:: Data records

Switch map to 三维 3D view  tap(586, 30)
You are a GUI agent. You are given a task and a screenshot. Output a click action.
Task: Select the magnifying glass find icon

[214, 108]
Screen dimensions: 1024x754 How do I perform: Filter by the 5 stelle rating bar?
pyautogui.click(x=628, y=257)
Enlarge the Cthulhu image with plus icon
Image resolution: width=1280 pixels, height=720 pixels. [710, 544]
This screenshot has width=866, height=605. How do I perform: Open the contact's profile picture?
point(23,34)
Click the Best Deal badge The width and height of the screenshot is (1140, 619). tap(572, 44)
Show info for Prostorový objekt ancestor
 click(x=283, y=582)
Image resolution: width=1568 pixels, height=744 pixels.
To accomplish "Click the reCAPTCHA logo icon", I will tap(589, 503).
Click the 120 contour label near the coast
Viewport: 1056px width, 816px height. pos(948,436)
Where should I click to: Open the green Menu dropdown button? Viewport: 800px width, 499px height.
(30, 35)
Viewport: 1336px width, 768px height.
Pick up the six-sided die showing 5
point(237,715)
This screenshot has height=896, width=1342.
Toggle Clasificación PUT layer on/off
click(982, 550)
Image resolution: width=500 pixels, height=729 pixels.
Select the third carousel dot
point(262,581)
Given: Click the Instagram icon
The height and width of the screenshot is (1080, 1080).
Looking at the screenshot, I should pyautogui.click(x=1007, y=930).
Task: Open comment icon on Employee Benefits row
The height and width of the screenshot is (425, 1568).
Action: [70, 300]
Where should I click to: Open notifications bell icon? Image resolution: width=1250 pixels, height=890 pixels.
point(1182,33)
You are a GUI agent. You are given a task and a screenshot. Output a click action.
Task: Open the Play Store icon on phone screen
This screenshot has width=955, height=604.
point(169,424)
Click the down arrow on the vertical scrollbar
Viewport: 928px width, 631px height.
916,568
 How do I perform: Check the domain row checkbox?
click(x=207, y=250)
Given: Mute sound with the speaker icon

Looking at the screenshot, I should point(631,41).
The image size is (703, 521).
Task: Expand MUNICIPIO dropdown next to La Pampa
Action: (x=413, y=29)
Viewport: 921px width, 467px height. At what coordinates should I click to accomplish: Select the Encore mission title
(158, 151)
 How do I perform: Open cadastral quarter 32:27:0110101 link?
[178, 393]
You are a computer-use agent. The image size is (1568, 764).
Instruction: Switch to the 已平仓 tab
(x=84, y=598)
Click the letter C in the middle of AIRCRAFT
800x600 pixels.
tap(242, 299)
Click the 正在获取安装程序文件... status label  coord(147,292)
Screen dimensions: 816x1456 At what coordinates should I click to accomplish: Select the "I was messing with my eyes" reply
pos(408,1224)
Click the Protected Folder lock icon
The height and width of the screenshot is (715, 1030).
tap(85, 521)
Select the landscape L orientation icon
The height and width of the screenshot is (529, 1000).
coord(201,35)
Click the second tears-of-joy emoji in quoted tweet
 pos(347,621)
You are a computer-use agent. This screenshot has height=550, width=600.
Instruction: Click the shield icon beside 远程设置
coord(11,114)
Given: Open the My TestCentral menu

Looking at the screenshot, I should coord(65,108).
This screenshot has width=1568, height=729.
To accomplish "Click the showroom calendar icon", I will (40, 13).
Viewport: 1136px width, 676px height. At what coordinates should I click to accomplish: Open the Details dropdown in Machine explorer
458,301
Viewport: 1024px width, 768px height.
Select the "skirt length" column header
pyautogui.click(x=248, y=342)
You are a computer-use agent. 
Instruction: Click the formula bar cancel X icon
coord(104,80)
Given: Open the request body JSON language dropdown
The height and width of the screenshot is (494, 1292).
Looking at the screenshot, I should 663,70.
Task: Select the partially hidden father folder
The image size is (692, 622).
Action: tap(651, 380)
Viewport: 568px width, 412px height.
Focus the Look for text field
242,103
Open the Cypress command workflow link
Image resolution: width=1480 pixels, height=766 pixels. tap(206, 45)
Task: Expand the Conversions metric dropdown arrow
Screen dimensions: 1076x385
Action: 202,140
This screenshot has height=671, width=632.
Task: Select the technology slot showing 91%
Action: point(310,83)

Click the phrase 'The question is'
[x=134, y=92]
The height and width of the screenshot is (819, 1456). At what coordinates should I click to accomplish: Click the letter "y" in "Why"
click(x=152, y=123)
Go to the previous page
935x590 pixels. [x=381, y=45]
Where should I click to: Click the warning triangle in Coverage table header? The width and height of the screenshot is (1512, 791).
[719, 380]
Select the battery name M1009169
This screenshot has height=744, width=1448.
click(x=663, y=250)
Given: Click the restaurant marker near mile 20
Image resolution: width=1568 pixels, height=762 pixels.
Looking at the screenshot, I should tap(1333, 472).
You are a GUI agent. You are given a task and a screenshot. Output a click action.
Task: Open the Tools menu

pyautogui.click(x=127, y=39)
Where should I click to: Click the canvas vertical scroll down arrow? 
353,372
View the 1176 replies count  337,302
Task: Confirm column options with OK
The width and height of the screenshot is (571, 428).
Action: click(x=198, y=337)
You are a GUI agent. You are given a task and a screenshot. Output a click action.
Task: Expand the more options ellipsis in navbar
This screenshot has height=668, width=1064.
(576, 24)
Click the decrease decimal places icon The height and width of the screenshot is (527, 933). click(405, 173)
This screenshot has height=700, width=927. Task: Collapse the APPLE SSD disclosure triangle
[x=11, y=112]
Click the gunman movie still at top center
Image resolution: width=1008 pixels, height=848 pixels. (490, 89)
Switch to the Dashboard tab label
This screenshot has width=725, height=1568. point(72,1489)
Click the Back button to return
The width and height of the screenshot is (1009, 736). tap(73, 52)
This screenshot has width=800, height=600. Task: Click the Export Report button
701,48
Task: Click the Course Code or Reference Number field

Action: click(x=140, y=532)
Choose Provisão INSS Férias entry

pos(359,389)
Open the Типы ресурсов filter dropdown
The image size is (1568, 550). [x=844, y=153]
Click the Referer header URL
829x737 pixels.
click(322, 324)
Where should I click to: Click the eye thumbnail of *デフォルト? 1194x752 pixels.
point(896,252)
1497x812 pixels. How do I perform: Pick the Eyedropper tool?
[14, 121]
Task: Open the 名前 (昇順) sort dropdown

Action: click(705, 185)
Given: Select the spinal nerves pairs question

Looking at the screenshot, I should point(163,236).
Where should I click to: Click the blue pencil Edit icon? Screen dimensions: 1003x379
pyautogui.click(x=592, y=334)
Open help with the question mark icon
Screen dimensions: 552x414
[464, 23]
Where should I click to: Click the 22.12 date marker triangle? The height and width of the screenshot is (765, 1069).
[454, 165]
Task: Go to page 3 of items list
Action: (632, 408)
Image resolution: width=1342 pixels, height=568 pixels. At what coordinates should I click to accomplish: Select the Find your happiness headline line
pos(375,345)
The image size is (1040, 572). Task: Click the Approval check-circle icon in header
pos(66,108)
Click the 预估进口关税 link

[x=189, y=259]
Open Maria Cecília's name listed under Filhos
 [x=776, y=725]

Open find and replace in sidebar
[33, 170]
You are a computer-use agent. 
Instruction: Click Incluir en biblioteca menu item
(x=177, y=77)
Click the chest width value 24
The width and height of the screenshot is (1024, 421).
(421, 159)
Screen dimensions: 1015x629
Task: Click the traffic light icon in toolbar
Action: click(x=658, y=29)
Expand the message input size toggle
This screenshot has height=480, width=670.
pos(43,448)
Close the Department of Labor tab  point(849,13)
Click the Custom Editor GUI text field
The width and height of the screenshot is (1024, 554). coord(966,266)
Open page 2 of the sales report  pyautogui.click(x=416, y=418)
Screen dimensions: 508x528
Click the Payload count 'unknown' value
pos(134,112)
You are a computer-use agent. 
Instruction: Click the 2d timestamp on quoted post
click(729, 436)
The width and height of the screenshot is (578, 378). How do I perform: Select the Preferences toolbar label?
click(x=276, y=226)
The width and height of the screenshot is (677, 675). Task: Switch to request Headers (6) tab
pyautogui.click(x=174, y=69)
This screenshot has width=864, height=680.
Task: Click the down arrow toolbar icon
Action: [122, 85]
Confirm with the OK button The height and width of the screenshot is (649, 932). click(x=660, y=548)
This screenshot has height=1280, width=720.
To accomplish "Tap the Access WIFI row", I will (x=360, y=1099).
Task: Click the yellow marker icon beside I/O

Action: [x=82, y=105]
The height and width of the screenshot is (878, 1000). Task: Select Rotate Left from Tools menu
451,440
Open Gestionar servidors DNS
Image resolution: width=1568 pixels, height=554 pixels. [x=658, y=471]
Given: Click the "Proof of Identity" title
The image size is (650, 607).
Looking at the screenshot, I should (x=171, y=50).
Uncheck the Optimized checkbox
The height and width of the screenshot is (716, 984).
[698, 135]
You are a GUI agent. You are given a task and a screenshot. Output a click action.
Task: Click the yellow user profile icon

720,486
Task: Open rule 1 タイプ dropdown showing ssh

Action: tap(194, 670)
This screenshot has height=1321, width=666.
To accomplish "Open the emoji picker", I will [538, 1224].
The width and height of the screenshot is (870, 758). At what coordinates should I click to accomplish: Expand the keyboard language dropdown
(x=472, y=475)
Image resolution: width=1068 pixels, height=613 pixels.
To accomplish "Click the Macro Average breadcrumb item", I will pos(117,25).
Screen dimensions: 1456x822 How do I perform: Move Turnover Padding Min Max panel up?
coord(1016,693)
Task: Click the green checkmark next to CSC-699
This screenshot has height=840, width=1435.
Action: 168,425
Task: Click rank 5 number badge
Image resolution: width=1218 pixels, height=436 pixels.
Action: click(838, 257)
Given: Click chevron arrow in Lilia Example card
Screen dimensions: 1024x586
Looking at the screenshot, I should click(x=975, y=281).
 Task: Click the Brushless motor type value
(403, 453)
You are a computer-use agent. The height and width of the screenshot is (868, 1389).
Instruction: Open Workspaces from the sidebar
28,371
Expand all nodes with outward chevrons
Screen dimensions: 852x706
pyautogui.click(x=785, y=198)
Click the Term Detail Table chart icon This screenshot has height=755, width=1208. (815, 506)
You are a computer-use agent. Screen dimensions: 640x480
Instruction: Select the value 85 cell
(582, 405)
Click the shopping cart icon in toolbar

::::

Assignment:
Scan the records above for the string "options", then select every line that holds it.

Answer:
Task: Confirm column options with OK
Task: Expand the more options ellipsis in navbar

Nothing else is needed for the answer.